EXERCISE DIRECTIONS => In the abstract below on diamond-like carbon wear debris, which cells were used for the inflammatory-reaction assay?

TEXT =>
In Vitro and In Vivo Evaluation of Toxicity of Structurally Different Diamond-Like Carbon Wear Debris in Joint Replacements.

ABSTRACT

Diamond-like carbon (DLC) wear debris, which is often composed of different types of structures, is generated from DLC-modified artificial joints in the human body, and its biocompatibility evaluation is especially important to prevent wear-debris-induced implant failure. Here, RAW 264.7 macrophages (inflammatory-reaction assay) and primary mouse osteoblasts (osteoblastogenesis assay) were employed to investigate the toxicity of DLC wear particles (DWPs) by evaluation of cell viability and morphology, enzyme-linked immunosorbent assays, and quantitative reverse-transcription polymerase chain reaction (PCR). Relevant histopathological analysis of rat joints was also performed in vivo. We found that DWPs with a relatively high sp2/sp3 ratio (graphite-phase tendency) manifested a higher cytotoxicity and significant inhibition of osteoblastogenesis. DWPs with a relatively low sp2/sp3 ratio (diamond-phase tendency) showed good biocompatibility in vivo. The DWPs exhibiting a low sp2/sp3 ratio demonstrated reduced secretion of TNF-α and IL-6, along with increased secretion of TIMP-1, resulting in the downregulation of MMP-2 and MMP-9 and upregulation of interleukin-10 (IL-10), thereby attenuating the inflammatory response. Moreover, coculturing osteoblasts with DWPs exhibiting a low sp2/sp3 ratio resulted in an elevated OPG/RANKL ratio and increased expression of OPG mRNA. Because of the absence of electrostatic repulsion, DWPs with a relatively low sp2/sp3 ratio enhanced bovine serum albumin adsorption, which favored cellular activities. Cytotoxicity assessment of DWPs can help establish an evaluation system for particle-related joint disease and can facilitate the clinical application of DLC-coated prostheses.

INFORMATION SUPPLIED =>

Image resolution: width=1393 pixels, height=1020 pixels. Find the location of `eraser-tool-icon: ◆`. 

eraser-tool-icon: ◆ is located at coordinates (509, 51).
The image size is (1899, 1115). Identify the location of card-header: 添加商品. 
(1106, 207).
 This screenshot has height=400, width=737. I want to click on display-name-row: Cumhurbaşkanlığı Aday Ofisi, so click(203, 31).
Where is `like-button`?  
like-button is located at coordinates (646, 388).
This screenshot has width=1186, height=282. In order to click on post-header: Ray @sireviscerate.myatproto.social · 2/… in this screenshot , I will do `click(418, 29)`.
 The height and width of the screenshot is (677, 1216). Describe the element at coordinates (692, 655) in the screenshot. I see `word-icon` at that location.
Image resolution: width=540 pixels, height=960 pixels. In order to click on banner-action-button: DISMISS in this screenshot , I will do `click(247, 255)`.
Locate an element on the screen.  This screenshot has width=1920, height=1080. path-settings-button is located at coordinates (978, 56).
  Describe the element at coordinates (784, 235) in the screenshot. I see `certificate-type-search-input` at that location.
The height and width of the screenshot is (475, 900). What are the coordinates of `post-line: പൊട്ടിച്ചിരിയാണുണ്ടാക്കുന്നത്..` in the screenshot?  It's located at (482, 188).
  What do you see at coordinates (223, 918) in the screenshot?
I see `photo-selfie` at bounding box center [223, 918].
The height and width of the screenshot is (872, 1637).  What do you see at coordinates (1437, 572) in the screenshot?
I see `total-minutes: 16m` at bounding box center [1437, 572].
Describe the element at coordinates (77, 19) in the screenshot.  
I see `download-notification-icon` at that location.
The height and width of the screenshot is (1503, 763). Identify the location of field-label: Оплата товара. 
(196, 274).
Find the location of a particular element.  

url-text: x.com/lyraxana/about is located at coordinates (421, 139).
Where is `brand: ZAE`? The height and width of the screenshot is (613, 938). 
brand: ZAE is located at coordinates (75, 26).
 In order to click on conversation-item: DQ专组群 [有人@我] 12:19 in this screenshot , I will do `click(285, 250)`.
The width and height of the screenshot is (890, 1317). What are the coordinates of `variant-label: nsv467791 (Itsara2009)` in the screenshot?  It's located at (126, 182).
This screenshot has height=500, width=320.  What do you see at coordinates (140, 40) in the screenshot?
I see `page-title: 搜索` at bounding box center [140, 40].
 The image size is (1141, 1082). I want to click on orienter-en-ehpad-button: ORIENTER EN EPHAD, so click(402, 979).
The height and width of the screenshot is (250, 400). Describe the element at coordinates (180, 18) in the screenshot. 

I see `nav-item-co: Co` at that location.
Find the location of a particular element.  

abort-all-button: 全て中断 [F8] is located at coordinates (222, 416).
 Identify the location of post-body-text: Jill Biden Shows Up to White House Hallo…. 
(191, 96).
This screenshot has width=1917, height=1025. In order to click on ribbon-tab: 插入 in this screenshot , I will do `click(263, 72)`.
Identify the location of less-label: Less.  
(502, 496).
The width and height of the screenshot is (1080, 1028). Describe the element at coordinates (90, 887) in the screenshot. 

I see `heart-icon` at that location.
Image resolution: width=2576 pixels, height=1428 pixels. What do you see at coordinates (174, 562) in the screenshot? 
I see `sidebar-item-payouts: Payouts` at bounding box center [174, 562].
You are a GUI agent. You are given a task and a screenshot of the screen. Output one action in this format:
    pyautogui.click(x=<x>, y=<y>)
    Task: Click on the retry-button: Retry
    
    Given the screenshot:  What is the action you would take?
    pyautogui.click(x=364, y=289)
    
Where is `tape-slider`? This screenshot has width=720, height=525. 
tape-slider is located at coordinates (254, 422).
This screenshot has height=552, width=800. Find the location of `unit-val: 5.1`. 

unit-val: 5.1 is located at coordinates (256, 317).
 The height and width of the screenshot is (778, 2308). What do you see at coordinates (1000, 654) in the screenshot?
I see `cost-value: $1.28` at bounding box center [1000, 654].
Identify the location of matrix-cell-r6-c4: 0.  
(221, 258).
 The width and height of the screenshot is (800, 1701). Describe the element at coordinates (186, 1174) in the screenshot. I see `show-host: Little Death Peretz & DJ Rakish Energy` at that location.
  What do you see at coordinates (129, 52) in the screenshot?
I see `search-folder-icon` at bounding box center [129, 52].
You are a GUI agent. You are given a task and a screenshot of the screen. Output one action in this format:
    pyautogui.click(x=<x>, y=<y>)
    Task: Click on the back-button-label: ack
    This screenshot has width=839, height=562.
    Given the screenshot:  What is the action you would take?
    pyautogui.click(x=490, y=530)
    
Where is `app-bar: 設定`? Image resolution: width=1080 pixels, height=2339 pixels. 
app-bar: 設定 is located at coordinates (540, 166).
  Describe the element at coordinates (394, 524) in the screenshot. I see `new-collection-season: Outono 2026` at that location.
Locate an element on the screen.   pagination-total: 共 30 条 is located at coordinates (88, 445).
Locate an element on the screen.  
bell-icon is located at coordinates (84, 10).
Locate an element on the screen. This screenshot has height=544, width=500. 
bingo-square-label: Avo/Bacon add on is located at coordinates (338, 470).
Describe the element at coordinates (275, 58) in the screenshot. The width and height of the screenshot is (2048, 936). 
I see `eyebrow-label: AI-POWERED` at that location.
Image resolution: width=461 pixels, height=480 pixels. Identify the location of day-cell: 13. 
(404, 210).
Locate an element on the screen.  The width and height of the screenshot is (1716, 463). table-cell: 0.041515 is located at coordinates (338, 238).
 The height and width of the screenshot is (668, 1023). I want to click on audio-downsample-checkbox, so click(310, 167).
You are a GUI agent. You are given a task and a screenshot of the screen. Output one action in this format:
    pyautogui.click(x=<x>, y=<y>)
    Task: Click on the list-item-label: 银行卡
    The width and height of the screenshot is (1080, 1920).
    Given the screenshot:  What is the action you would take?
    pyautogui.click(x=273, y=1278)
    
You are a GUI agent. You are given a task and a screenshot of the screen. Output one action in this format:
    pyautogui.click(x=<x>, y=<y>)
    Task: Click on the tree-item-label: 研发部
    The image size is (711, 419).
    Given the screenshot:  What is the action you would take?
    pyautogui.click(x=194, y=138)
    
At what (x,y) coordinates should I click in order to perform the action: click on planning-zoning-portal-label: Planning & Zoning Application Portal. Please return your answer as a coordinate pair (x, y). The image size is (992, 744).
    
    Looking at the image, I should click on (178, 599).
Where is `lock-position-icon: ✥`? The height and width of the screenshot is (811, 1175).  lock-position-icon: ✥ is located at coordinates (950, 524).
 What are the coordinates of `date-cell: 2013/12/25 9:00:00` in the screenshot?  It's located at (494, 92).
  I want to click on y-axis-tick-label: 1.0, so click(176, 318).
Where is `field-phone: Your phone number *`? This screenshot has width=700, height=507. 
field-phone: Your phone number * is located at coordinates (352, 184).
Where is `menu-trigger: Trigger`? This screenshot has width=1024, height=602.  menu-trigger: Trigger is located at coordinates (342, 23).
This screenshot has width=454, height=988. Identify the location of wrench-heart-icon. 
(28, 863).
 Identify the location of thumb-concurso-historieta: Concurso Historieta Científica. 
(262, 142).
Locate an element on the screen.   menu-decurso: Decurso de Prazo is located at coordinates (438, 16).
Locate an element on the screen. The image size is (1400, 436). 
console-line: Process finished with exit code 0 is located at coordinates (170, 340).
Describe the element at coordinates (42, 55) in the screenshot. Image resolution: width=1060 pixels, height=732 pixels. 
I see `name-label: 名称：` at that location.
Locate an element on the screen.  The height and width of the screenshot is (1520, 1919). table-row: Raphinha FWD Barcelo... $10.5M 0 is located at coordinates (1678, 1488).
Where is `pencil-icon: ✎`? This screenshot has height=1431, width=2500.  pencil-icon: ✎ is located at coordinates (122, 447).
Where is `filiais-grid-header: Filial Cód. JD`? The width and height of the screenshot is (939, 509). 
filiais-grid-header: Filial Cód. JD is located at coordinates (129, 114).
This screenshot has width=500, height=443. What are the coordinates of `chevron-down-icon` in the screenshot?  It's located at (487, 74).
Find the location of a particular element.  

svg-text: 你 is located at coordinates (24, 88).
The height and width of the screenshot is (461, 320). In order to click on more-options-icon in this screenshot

RESPONSE AREA => RAW 264.7 macrophages